Science:Math Exam Resources/Courses/MATH103/April 2013/Question 03 (a)

Notice that ${\displaystyle \displaystyle F(x)}$ is an antiderivative of ${\displaystyle \displaystyle p(x)}$. If we use integration by parts, we let ${\displaystyle \displaystyle u=x}$ and ${\displaystyle \displaystyle dv=p(x)dx}$ so that ${\displaystyle \displaystyle du=dx}$ and ${\displaystyle \displaystyle v=F(x)}$ so that

${\displaystyle {\begin{aligned}{\overline {x}}&=\int _{0}^{a}xp(x)\,dx\\&=xF(x){\big |}_{0}^{a}-\int _{0}^{a}F(x)\,dx\\&=aF(a)-(0)F(0)-\int _{0}^{a}F(x)\,dx\\\end{aligned}}.}$

Now, since the probability distribution is only defined on [0,a] then the cumulative probability satisfies F(0)=0 since nothing can happen before 0 and F(a)=1 since by x=a, there is a 100% chance that our event happened.

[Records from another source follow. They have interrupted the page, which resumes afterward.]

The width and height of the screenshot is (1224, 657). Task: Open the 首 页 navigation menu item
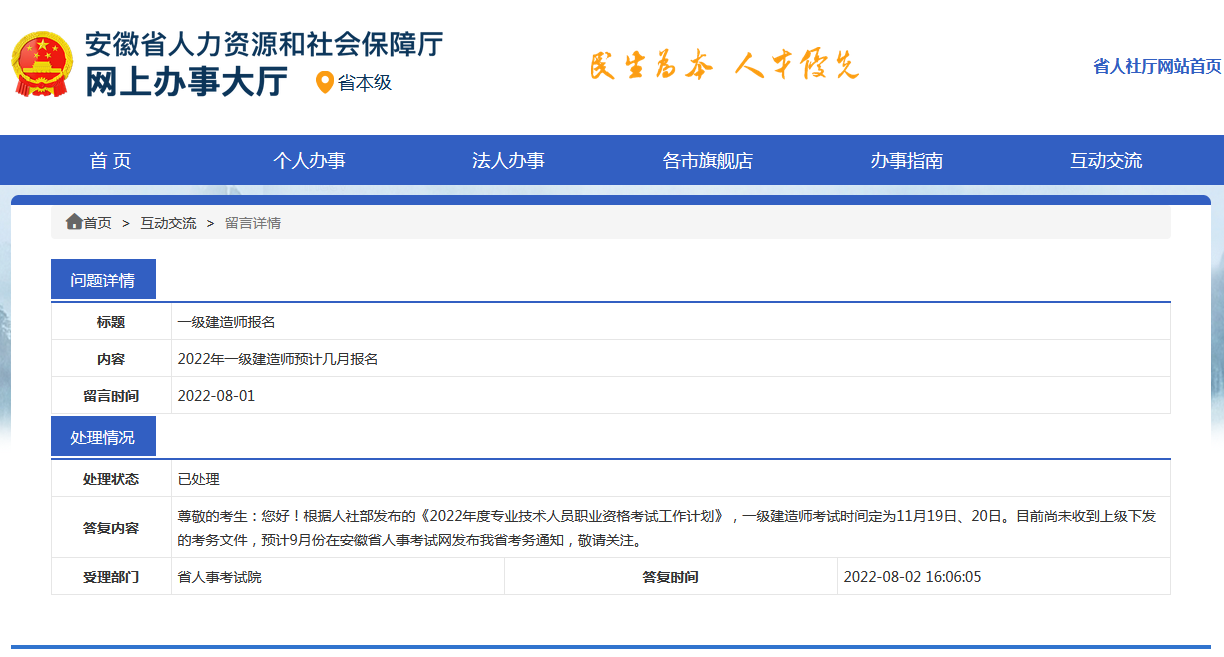click(x=110, y=161)
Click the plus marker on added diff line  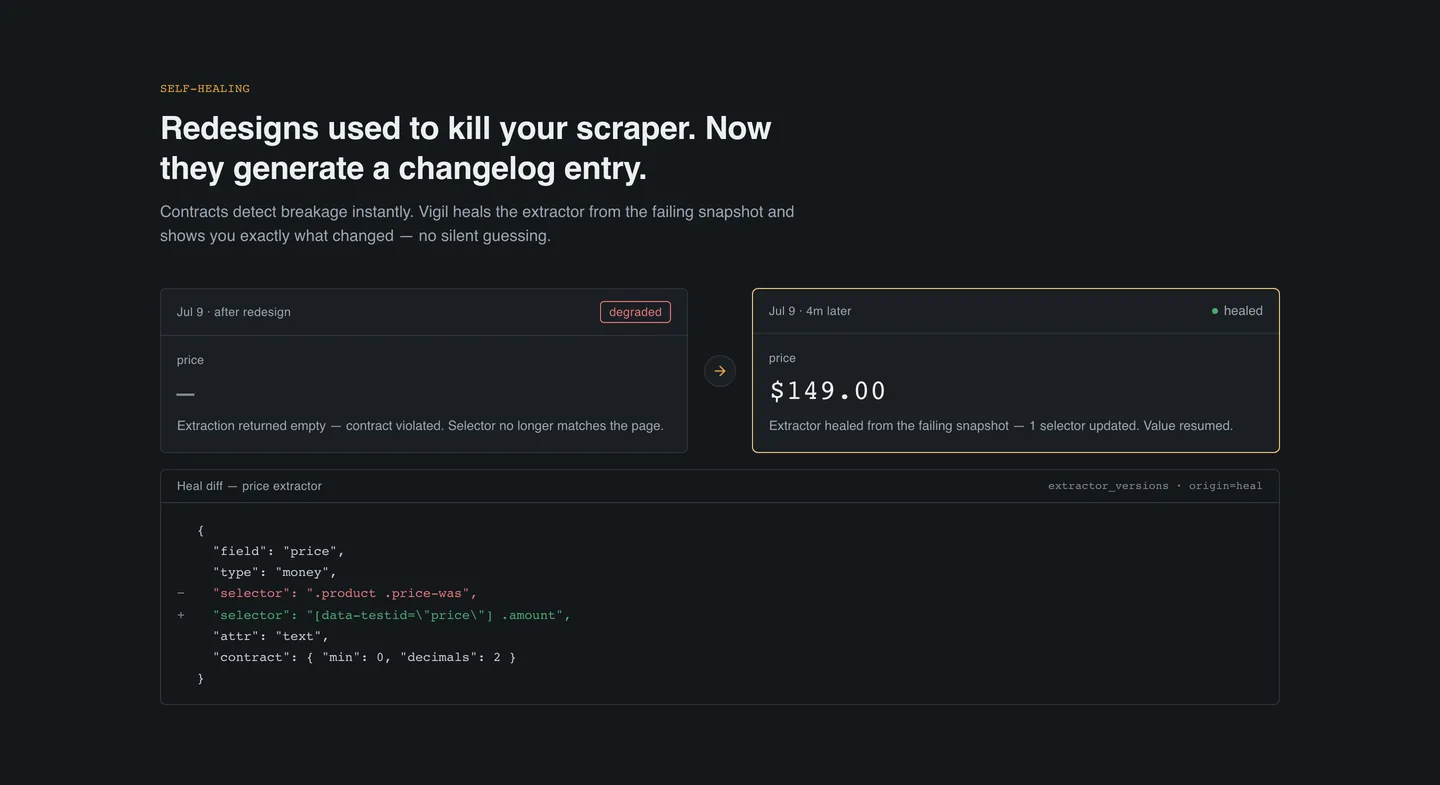click(x=181, y=615)
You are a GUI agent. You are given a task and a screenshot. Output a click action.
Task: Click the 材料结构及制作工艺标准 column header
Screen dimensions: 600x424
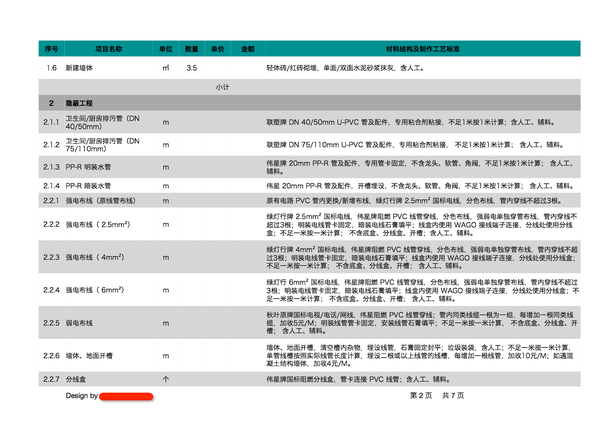423,49
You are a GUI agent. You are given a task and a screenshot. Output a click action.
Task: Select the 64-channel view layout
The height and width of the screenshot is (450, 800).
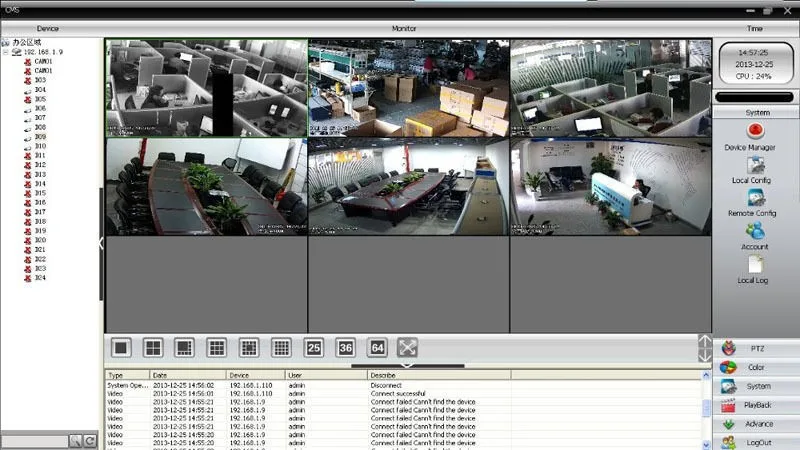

Therefore,

${\displaystyle {\begin{aligned}{\overline {x}}&=a-\int _{0}^{a}F(x)\,dx\\&=\int _{0}^{a}1-\int _{0}^{a}F(x)\,dx\\&=\int _{0}^{a}(1-F(x))\,dx\\\end{aligned}}}$

If we missed the second last step, we could have instead simplified the other equation to see that ${\displaystyle \displaystyle {\overline {x}}=\int _{0}^{a}(1-F(x))\,dx=a-\int _{0}^{a}F(x)}$ and thus the two sides are equal. Either way this completes the proof.